### GIVEN PROBLEM 1
According to the dating passage, what do people tend to do when they hit the panic button?
### GIVEN PROBLEM 2
Reproduce the part of the dating passage starting at "I wish I could" and ending at "And that’s OKAY!".
### GIVEN PROBLEM 3
List the things the dating passage says society starts a clock on once we hit puberty.

### TEXT PASSAGE
▽

It seems as soon as we hit puberty, society starts a clock on how much time we have left to find a spouse, buy a house, and have 2.5 kids. So in our very early 20s, we are condition to date with the intention of looking for a husband or wife. But once we approach our early to mid-30s and are still single, with no boo to settle down with in sight, we’re pressured by family members and society that it’s time to hit the panic button. It’s in the stage of panic that I start to worry about folks.
When people hit the panic button, they tend to relax their dating standards and preferences a bit too much. Now I’m all here for folks reevaluating their preferences to weed out unrealistic expectations. However, trying to make things work with someone who clearly isn’t a match for you for the sake of “Happily Ever After,” is a recipe for disaster. The only thing I take away from a mismatched relationship, is that two people are so in love with the idea of love that they will settle for an imitation version of it. It’s like when you’ve been craving Chipotle all day, but you spot the crowded parking lot and long line, so you go to Moe’s instead. Because you didn’t want to wait and have patience, you settled for something that looks like what wanted, but isn’t the real thing at all. (By the way I’m not knocking Moe’s, but I mean Chipotle is Chipotle lol).
I wish I could tell you ten easy steps to finding your perfect mate, but I’ve found that easy and dating are words that don’t really mix. For most people, trying to find Prince Charming, means they will have to kiss a lot of frogs. And that’s OKAY!
Suggestions going forward.

△

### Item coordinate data
▽

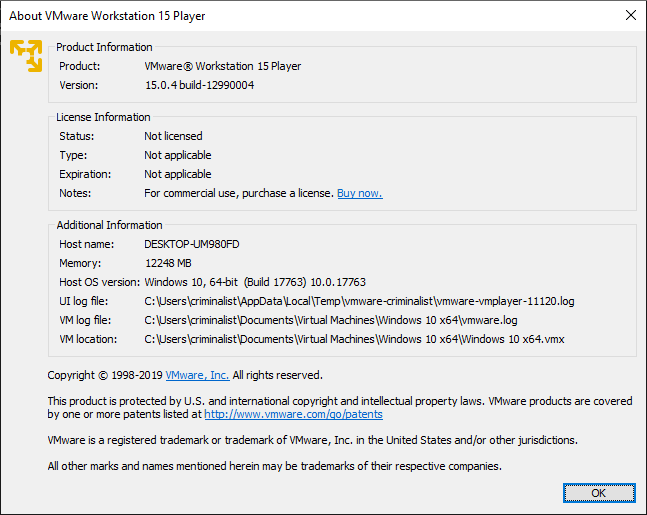This screenshot has width=647, height=515.
Task: Click the 'Not licensed' status text
Action: (173, 136)
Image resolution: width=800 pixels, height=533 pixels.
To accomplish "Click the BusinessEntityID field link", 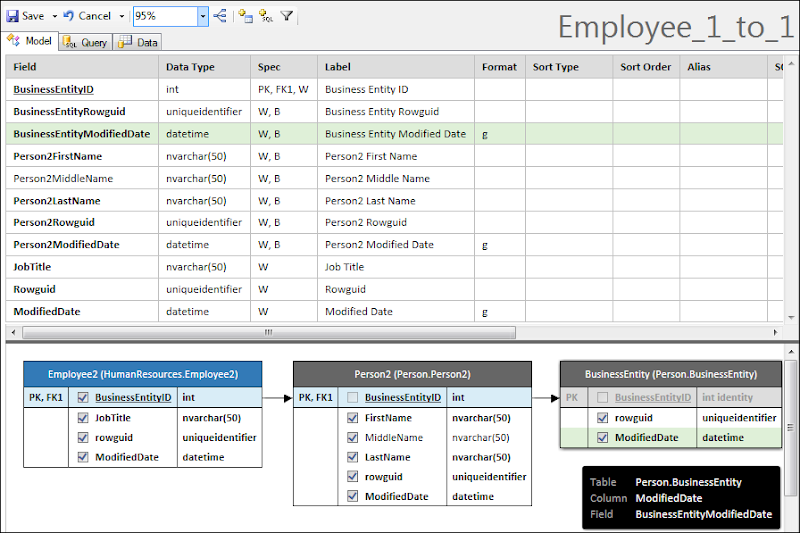I will [x=54, y=89].
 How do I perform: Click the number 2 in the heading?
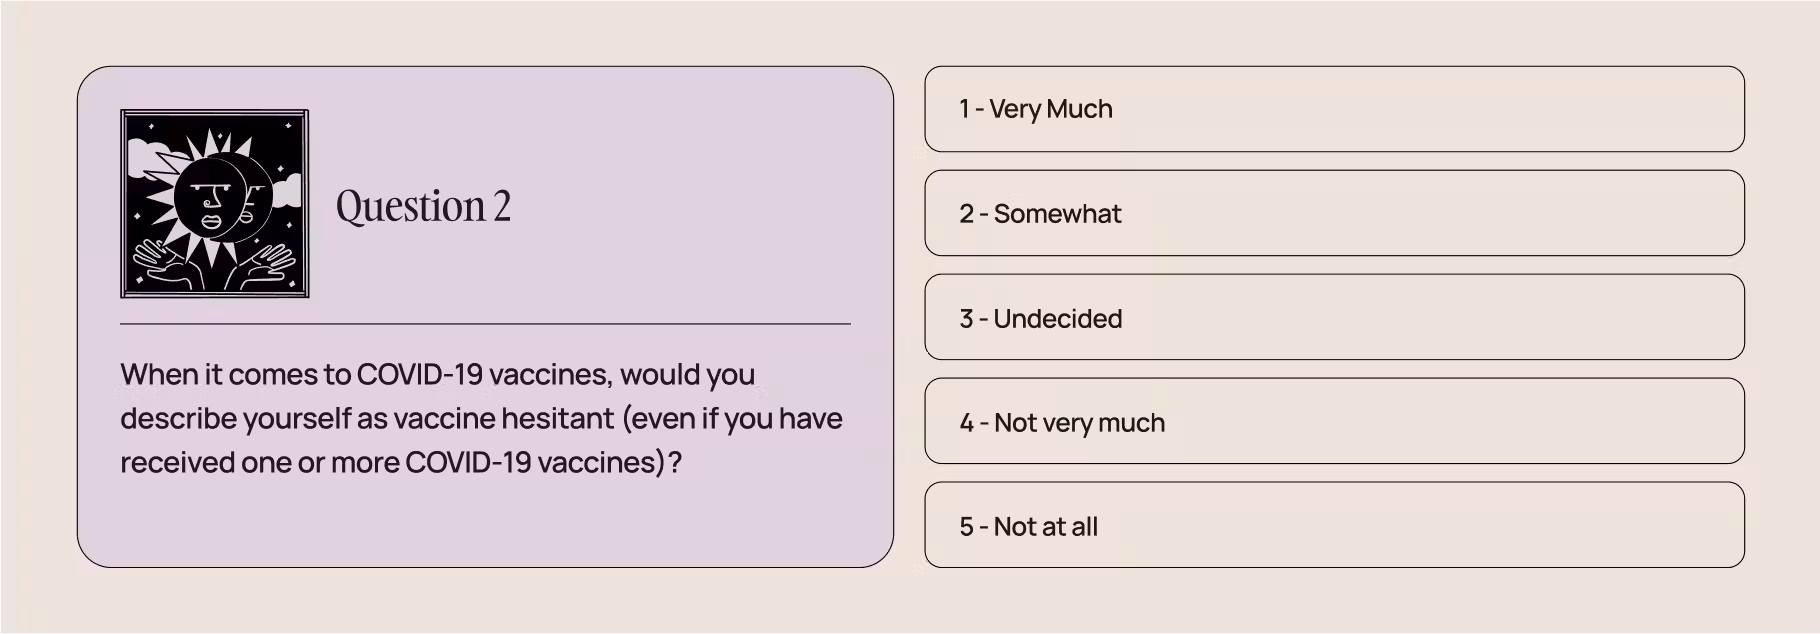[x=501, y=206]
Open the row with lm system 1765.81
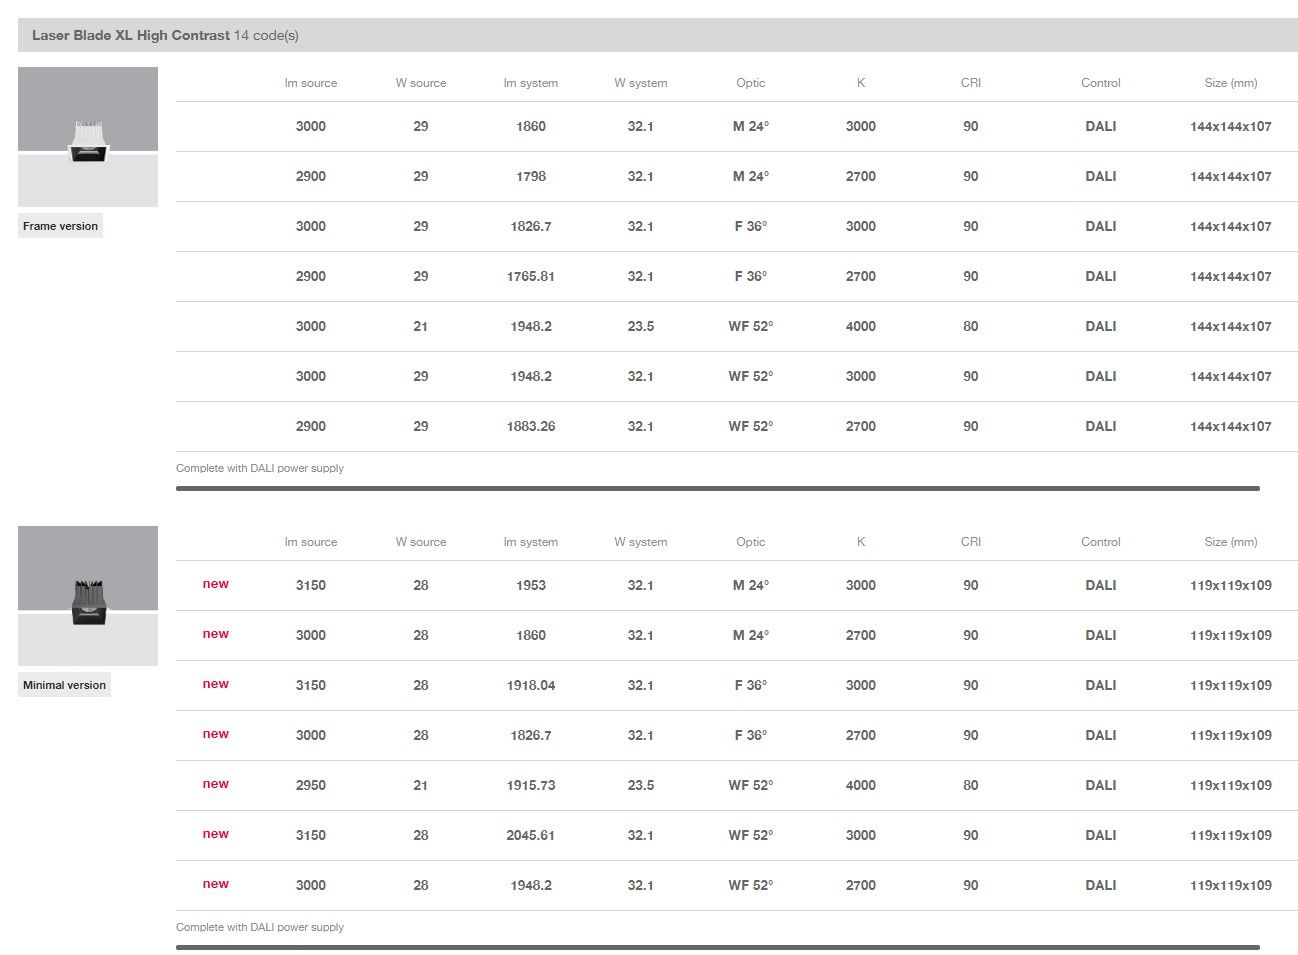Image resolution: width=1298 pixels, height=955 pixels. (531, 277)
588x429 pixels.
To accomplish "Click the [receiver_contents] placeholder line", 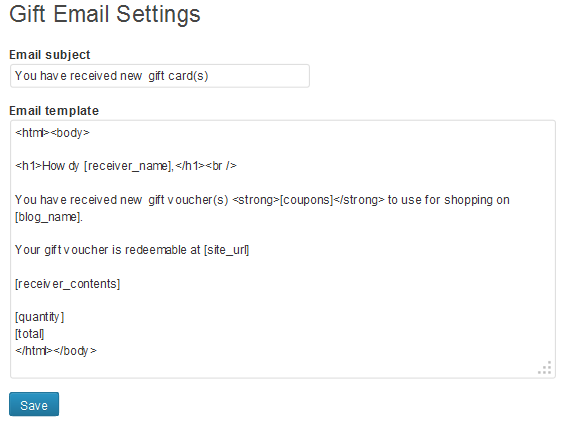I will pyautogui.click(x=68, y=284).
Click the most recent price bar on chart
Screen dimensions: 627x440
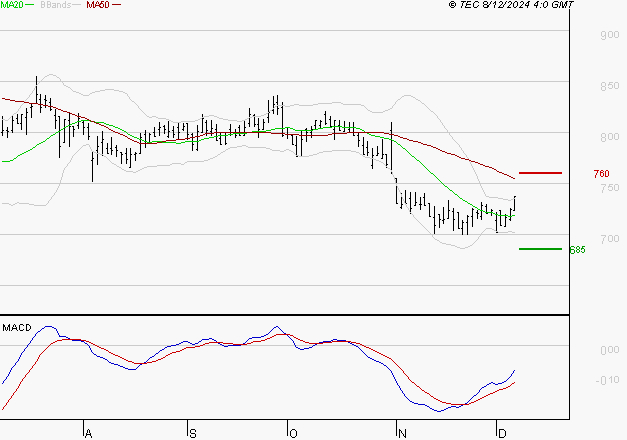pos(515,203)
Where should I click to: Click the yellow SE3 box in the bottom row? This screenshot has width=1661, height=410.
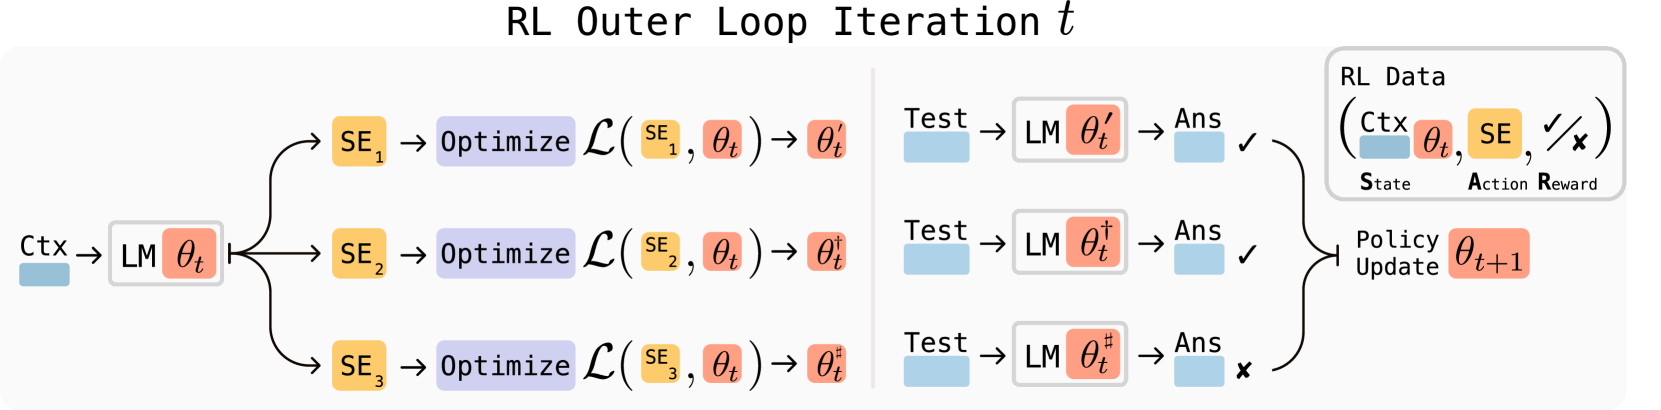[359, 366]
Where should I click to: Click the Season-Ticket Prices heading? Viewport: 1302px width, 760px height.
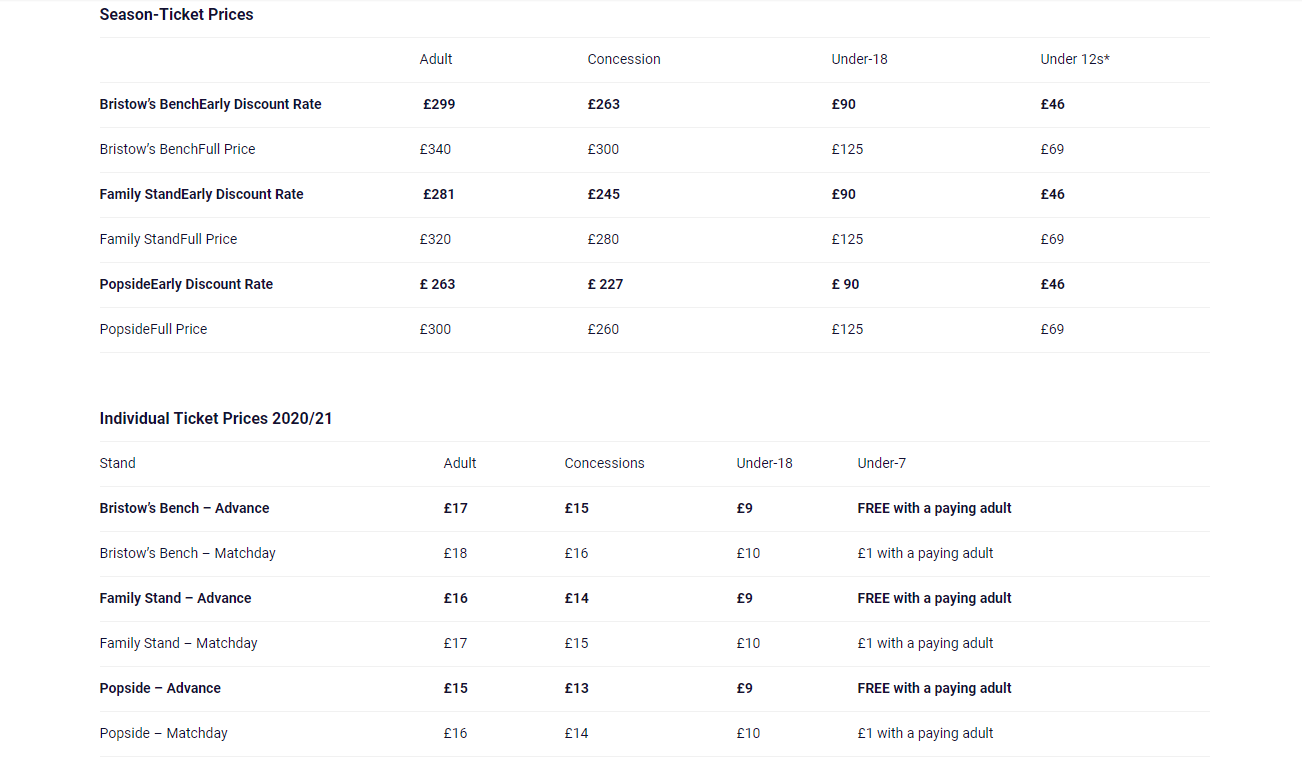[176, 15]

△

### WRITTEN RESPONSE 1
They relax their dating standards and preferences a bit too much.

### WRITTEN RESPONSE 2
I wish I could tell you ten easy steps to finding your perfect mate, but I’ve found that easy and dating are words that don’t really mix. For most people, trying to find Prince Charming, means they will have to kiss a lot of frogs. And that’s OKAY!

### WRITTEN RESPONSE 3
Find a spouse, buy a house, and have 2.5 kids.